To fast-track the delivery of economic reforms, Operation Vulindlela will be implemented as a joint initiative of the presidency and the National Treasury, reporting directly to the President on a regular basis. It will work closely with Cabinet’s economic cluster to ensure that the priority interventions and key enabling reforms are implemented rapidly and continually, as well as effectively, and that those responsible for their implementation are held accountable.



A National Economic Recovery Council, comprising relevant members of Cabinet, will provide political oversight and enable rapid decision-making. As we now continue to manage the coronavirus down, the National Council for Economic Recovery will now come into its own to enable all the various tasks and interventions that we have identified to be properly implemented.

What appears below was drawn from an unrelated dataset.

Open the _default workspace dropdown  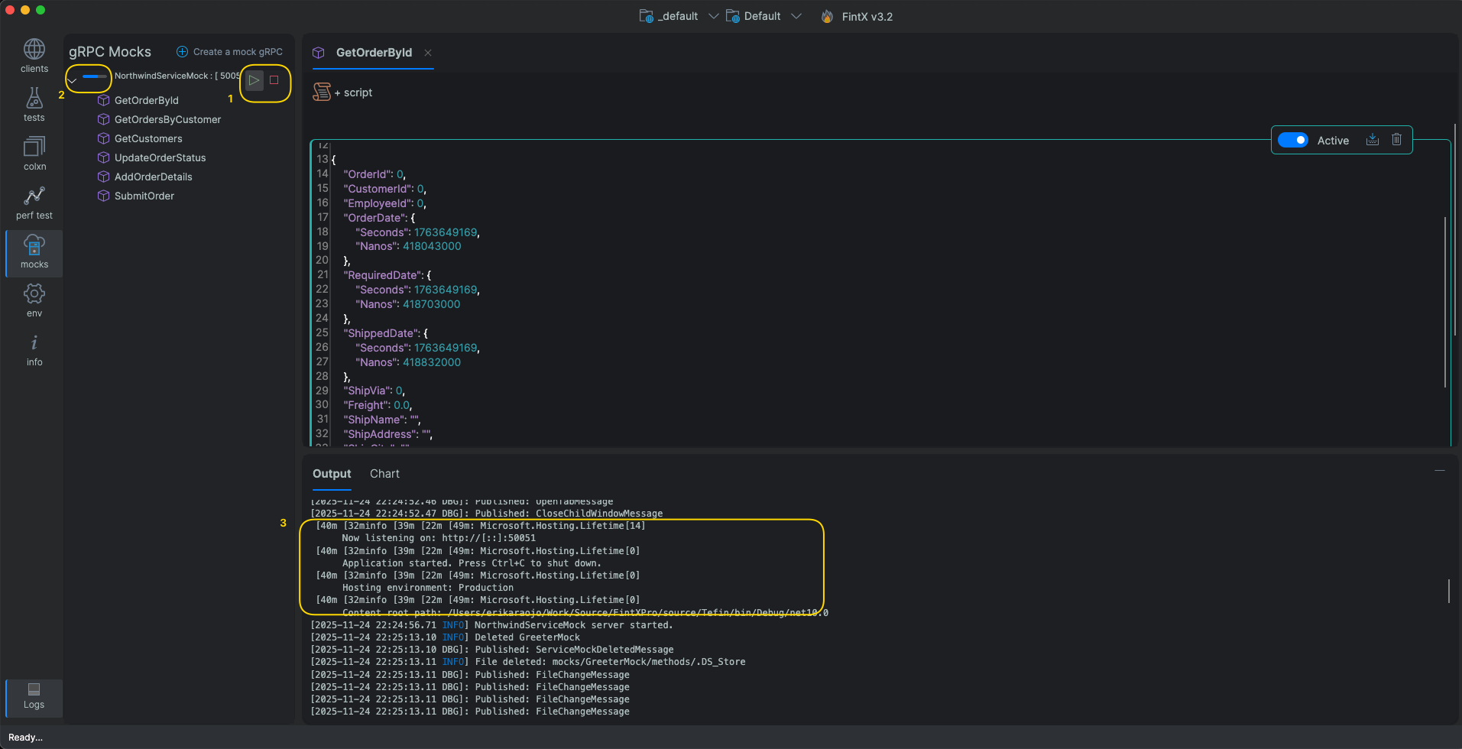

The Department of Planning, Monitoring and Evaluation remains the backbone of government reporting on the five-year Medium- Term Strategic Framework. This will take place alongside the implementation arrangements which have been agreed to among the



social partners at Nedlac. We will be releasing the Nedlac Social Partner Economic Recovery Action Plan and the Social Compact for Energy Security. These contain very significant measures that we will be working on with social partners to ensure that we do implement them.



A Presidential Working Committee, chaired by the President, will meet regularly to receive reports from each social partner on the extent to which it has implemented its commitments. It will be supported by the Economic Recovery Leadership Team and working groups on particular areas of the recovery plan.



Fellow South Africans, in the aftermath of a fire, green shoots begin to emerge. The ashes that will have formed enrich the soil, and new life takes root to replace what was lost. Our country is emerging from one of the most difficult periods in living memory. South Africans have suffered and have made great sacrifices, sharing in this hardship with people all over the world.



But, as South Africans, we have a deep reservoir of resilience



that we can draw upon. We have endured much during this period, but we have always emerged stronger and much more united. We stand together at a crucial time in the history of our country. It is necessary that we should stand together. Our ability to reignite our economy rests on the decisions we take in this moment and on the urgency with which we address this crisis.



We should not wish to rest until we have fulfilled the potential of our country. We shall not rest until we have built this economy that we all yearn for, an economy that is based on fairness, justice, inclusive growth and equality. This is the task of our generation: to renew, to repair, to rebuild. We dare not take a moment to pause. Together, we have it within us to build this economy. The time is now. Ke nako ya gago. [The time is now.] Let us go and do our work. Thank you very much. [Applause.]



Address concluded.





members, that concludes the business of the day. I would like to



take this opportunity to thank the President for availing himself to deliver his speech on the reconstruction and economic recovery plan. The House is now adjourned.



The Chairperson of the National Council of Provinces adjourned the hybrid Joint Sitting at 15:14.